Then the mother told me a very odd story about her grandson, who accidentally killed a bird with a BB gun and was just torn up with sadness over it. He came in and asked what would happen to the bird, and they said that for the bird death was final, and that made him extremely sad.

"So," I said, "That means you think birds don't go to heaven." "Of course not," they told me. "Well, what happens to them after that?" "They just decompose." "Well there you go," I said. "I have no reason to believe that what happens to the bird will not also happen to me."

Eventually they asked if they could leave another "Watchtower" with me, which I said was fine, but it's unlikely that I would read it because I'm busy with grad school. They gave it to me anyway, and then they kindly invited me to attend their Bible study. (Because clearly, outnumbering me by two to one isn't nearly enough. :) I, in turn, told them when to watch the show and encouraged them to call in if they wanted to.

So anyway, that was a fun diversion. Since I'm on hiatus from the Non-Prophets, I wouldn't mind getting my own Jehovah's Witnesses to play with more often.

Friday, April 27, 2007

So this is what real journalism looks like

This is two hours of must-see TV.

Bill Moyers reports on the behavior of the media as it helped the administration make its case for war in Iraq in 2002. It's about an hour and a half to watch it online, but it is riveting if you have the time.

Sunday, April 22, 2007

Operation: Help Me With My Thesis - episode 2

Thanks to everyone who responded to my request for Master's Thesis ideas. As I mentioned in the comments section, I'm planning to do some news analysis using sites like Digg.com, reddit.com, and perhaps del.icio.us.

I like to say that the this topic is partly inspired by Anna Nicole Smith, since around the time I thought of it, Smith died and for some reason completely monopolized cable news for several weeks. I kept wondering: Why in the world do they think people care about her? People die all the time. As celebrities go, she wasn't particularly interesting. Do people actually read this stuff?

Web 2.0 can give sort of a handle on answering this question. At Digg.com and similar sites, people actually rate the news by voting it up or down. A given news item will get an overall "score" for how many people voted for and against it.

Now suppose you take the average rating of a news story on a given subject -- let's stick with Anna Nicole Smith as the example -- and compare it to the number of times that that subject story appeared in the news, across all news sites. The first number would tell you what people want to read about. The second number would tell you what is being presented most often as news. We could probably normalize this by what section of the newspaper it appears in -- for example, a story that appears on the front page is considered more important than one that doesn't; a long story may be more important than a short one.

So the question at hand is: how successful are news sources at generating information that people want? Are readers really treating their news as entertainment, or do they recommend hard hitting investigative reporters much more heavily? And what about media bias, either liberal or conservative?

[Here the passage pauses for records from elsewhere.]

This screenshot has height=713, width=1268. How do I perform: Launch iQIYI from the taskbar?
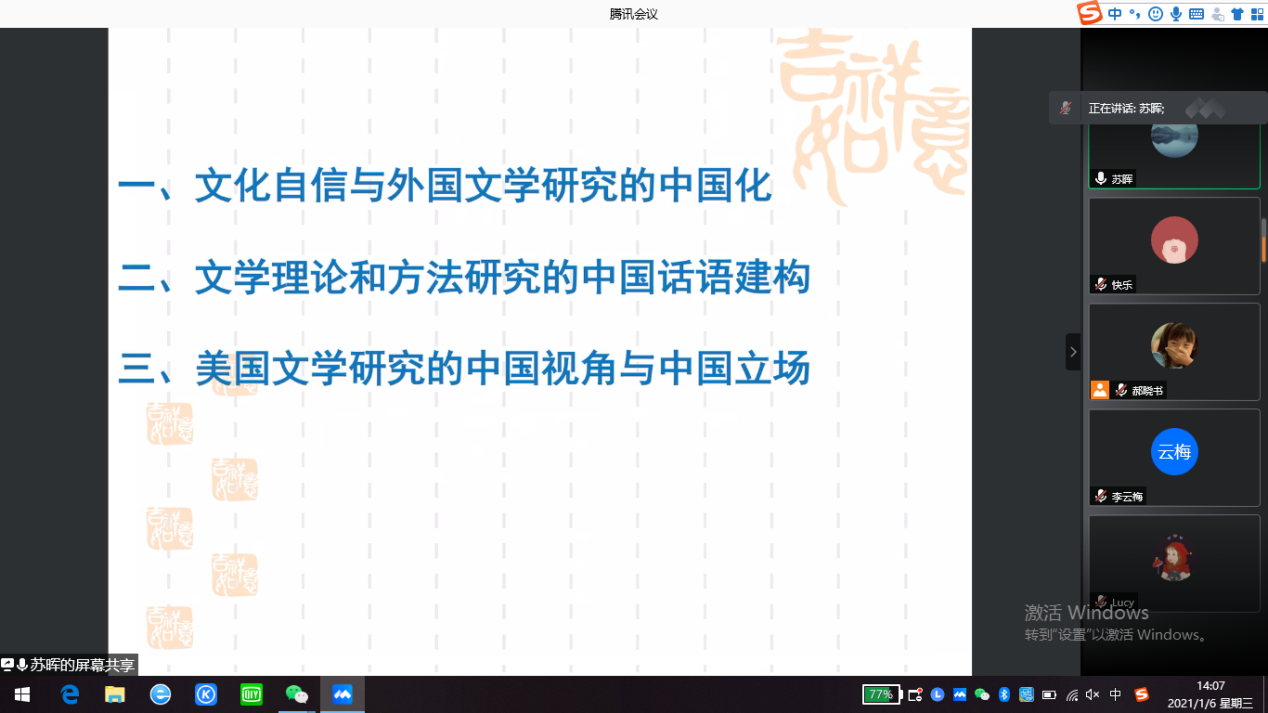coord(251,694)
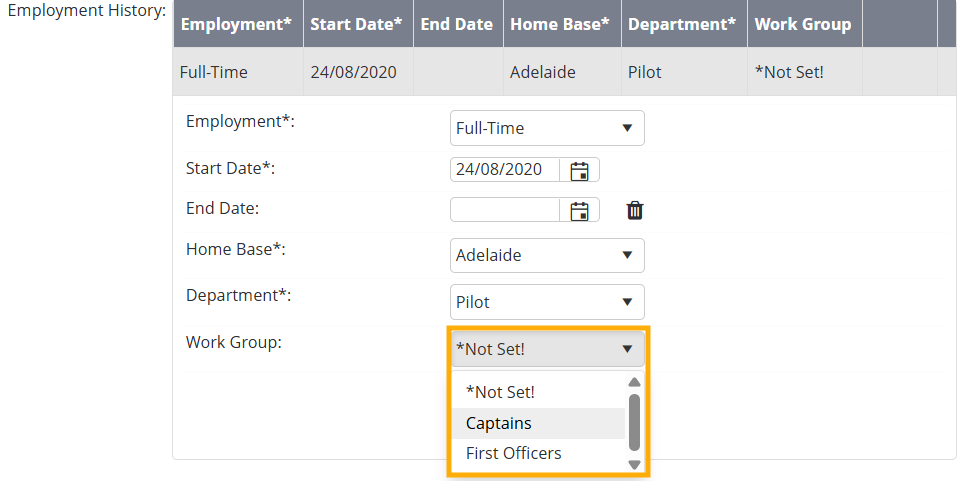Pick the *Not Set! option in the list

coord(500,393)
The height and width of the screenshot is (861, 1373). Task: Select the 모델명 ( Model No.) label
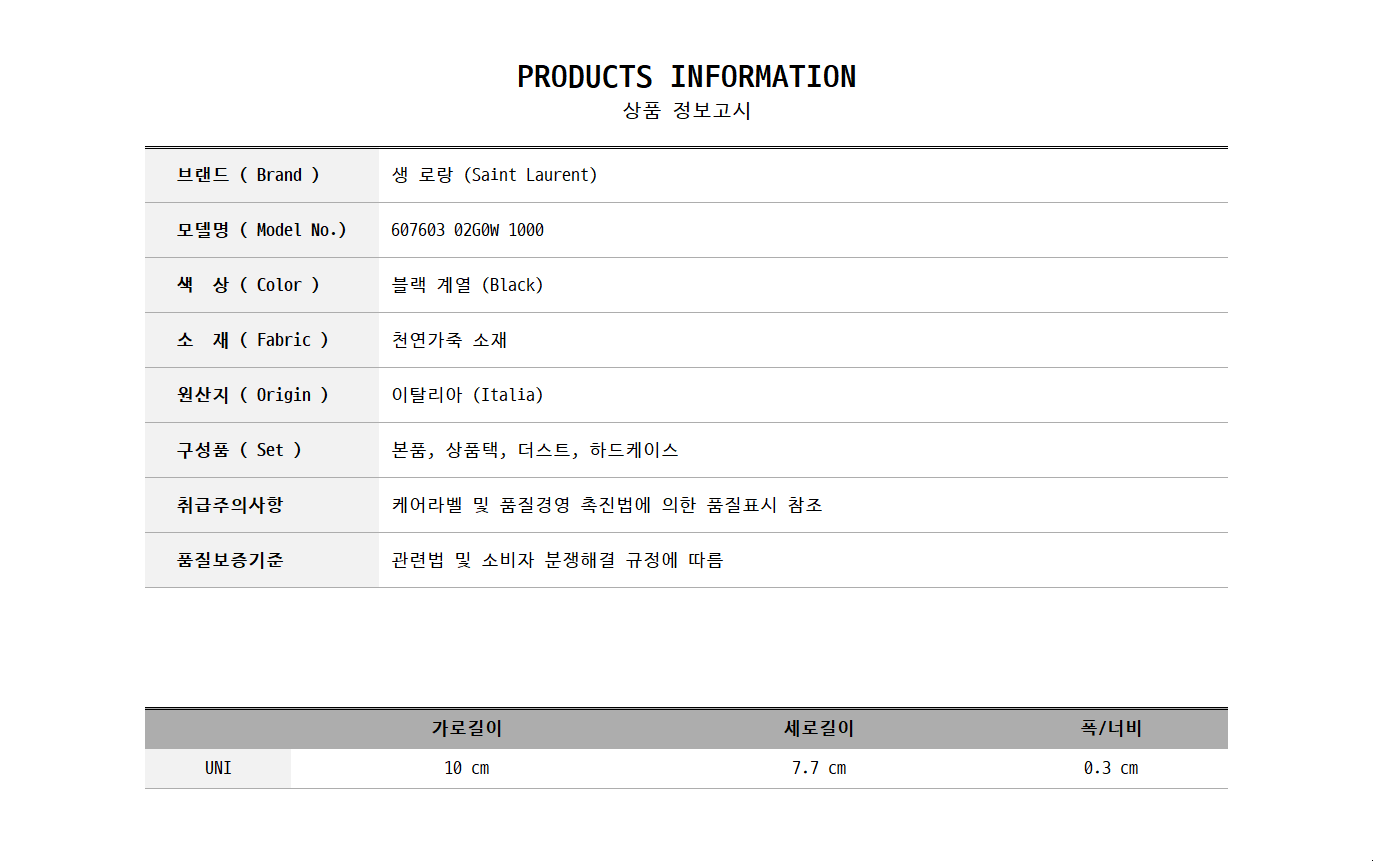point(261,230)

In theory, it may be possible to quickly identify stories as leaning towards a liberal or conservative position, perhaps by cross-referencing them with the people who recommend them. Then what? Well, suppose it turns out that there are more liberal stories than conservative ones in the media... but suppose also that the liberal stories tend to be rated higher and read by more people than the conservative ones. That might indicate that, for instance, the idea of what "liberal" means is out of sync with the political center. Of course, it could go either way, and I'll be interested to try to come up with a measurement that doesn't bias the results.

There are tons of flaws with this topic, and I'll acknowledge some of them up front. For starters, those who subscribe to Digg almost certainly do not constitute a representative sample of all people in the country who read the news. So there's no way I can think of to justify any claims about all people nationwide. However, just investigating this cross section of people, and seeing what they like, could be useful and interesting in various ways that I haven't thought of yet.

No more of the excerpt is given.